Exercise directions:
Rewrite the part of the entries that opens with the line containing "I want to click on 'Abonniere" and closes with the line containing "Shop navigation link", changing "Describe" to "Explain" and leaving everything else in those lines as it is.

** Start Listed records **

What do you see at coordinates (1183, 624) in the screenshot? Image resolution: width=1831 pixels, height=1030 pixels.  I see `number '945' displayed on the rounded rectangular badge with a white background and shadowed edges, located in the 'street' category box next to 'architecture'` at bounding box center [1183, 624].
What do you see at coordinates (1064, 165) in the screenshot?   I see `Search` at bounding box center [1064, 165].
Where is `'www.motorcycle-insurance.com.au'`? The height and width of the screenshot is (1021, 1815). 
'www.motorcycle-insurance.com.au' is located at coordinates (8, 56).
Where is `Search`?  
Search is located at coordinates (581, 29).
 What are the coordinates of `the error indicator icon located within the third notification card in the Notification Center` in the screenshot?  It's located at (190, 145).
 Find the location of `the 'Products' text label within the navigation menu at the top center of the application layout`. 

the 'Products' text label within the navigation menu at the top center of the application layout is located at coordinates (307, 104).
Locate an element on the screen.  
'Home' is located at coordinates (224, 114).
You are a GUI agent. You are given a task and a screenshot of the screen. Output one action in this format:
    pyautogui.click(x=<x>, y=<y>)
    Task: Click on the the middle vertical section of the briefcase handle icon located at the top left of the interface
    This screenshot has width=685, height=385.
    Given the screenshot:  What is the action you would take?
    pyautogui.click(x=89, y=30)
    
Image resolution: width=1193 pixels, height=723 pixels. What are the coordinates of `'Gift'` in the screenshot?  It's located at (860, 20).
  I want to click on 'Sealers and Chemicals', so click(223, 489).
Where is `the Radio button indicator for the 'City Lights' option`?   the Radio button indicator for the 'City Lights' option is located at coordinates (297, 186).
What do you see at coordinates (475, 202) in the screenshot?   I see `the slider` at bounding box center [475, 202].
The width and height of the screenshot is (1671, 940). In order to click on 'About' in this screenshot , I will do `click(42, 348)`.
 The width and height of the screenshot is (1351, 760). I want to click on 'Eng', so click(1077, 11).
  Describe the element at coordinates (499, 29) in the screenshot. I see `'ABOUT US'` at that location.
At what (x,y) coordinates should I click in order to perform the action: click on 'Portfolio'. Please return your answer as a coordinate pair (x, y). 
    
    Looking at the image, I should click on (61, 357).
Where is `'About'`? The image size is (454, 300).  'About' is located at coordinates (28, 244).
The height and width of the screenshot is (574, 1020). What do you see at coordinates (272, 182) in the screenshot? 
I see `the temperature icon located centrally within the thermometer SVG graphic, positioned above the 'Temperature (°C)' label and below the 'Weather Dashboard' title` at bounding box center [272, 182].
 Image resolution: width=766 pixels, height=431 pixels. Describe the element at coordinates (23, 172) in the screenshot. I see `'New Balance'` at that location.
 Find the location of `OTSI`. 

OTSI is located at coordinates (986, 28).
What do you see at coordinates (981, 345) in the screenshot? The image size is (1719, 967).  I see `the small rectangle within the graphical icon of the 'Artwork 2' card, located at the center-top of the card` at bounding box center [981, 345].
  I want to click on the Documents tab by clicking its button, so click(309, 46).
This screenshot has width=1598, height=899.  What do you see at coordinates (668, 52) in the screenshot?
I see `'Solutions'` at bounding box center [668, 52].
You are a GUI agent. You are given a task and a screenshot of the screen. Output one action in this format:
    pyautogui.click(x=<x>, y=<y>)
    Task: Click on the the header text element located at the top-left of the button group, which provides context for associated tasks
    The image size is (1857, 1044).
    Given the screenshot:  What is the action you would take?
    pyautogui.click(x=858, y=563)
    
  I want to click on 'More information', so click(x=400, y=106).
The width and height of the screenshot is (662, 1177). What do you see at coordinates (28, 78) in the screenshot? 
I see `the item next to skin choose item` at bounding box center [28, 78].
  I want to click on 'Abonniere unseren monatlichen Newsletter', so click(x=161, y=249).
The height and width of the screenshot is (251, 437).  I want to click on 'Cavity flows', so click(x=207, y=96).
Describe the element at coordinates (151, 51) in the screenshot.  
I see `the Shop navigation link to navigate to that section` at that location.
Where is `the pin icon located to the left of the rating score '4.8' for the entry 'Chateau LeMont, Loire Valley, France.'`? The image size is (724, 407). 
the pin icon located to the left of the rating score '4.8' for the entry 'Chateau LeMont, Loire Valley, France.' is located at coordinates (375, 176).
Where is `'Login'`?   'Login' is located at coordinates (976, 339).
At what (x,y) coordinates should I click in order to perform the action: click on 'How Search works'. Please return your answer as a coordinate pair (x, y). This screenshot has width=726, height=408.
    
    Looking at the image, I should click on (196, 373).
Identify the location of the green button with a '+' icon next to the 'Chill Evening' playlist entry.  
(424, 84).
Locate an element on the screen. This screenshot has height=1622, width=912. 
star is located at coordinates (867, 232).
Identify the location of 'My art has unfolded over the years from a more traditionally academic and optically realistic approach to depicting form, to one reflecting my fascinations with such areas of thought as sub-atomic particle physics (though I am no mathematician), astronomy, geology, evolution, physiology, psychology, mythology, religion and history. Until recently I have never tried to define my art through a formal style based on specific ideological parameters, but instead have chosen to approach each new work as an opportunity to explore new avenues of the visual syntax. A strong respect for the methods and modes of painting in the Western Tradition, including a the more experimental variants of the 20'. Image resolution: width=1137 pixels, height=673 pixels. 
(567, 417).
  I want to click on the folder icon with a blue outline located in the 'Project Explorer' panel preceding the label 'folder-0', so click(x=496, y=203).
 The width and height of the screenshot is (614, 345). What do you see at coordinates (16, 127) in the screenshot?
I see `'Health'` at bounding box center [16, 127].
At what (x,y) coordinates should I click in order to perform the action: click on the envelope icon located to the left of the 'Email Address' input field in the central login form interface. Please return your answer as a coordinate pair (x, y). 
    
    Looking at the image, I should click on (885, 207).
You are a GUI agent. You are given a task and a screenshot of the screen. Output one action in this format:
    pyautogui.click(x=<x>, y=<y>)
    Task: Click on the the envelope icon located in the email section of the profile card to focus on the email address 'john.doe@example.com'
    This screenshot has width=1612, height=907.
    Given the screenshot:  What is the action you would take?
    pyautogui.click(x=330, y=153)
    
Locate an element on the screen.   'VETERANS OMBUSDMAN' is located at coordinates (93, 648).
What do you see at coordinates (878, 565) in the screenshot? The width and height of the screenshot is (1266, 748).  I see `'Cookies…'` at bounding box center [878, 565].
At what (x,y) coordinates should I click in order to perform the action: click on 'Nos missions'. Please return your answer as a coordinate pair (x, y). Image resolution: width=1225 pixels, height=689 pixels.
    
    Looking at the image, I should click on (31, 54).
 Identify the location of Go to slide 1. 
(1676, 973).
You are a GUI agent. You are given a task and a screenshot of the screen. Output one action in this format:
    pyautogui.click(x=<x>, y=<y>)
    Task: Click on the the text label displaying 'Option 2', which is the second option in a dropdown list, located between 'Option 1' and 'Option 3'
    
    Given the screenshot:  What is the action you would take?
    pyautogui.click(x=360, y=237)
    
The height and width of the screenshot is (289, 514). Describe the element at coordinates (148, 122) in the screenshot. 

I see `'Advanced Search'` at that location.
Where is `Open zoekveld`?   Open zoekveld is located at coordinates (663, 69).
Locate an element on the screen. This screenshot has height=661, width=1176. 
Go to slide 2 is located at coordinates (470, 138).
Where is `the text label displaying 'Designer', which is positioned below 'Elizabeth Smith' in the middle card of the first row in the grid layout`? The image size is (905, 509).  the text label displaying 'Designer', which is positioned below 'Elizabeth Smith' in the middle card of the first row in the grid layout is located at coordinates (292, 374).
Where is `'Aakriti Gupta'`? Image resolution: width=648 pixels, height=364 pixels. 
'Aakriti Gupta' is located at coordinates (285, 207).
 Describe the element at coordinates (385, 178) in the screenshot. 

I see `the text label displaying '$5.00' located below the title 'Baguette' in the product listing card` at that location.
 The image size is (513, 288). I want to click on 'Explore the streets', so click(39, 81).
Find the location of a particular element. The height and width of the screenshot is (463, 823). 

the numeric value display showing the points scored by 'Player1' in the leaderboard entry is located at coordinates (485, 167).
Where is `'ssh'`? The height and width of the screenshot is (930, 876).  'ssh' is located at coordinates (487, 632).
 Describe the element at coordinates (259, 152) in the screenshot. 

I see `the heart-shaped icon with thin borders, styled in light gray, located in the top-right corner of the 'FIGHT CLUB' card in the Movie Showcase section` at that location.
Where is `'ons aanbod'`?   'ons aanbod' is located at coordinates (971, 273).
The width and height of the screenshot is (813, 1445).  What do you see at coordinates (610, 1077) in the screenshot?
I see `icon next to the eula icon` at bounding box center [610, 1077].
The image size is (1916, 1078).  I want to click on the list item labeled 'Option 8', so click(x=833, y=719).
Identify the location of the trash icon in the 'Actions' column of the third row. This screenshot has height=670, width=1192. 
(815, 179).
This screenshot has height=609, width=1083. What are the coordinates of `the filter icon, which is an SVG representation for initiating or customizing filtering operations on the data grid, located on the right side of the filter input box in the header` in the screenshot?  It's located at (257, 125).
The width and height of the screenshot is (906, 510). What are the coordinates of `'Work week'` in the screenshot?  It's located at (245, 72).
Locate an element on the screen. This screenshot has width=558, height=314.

** End Listed records **

Task response:
  I want to click on 'Abonniere unseren monatlichen Newsletter', so click(x=161, y=249).
The height and width of the screenshot is (251, 437).  I want to click on 'Cavity flows', so click(x=207, y=96).
Explain the element at coordinates (151, 51) in the screenshot.  
I see `the Shop navigation link to navigate to that section` at that location.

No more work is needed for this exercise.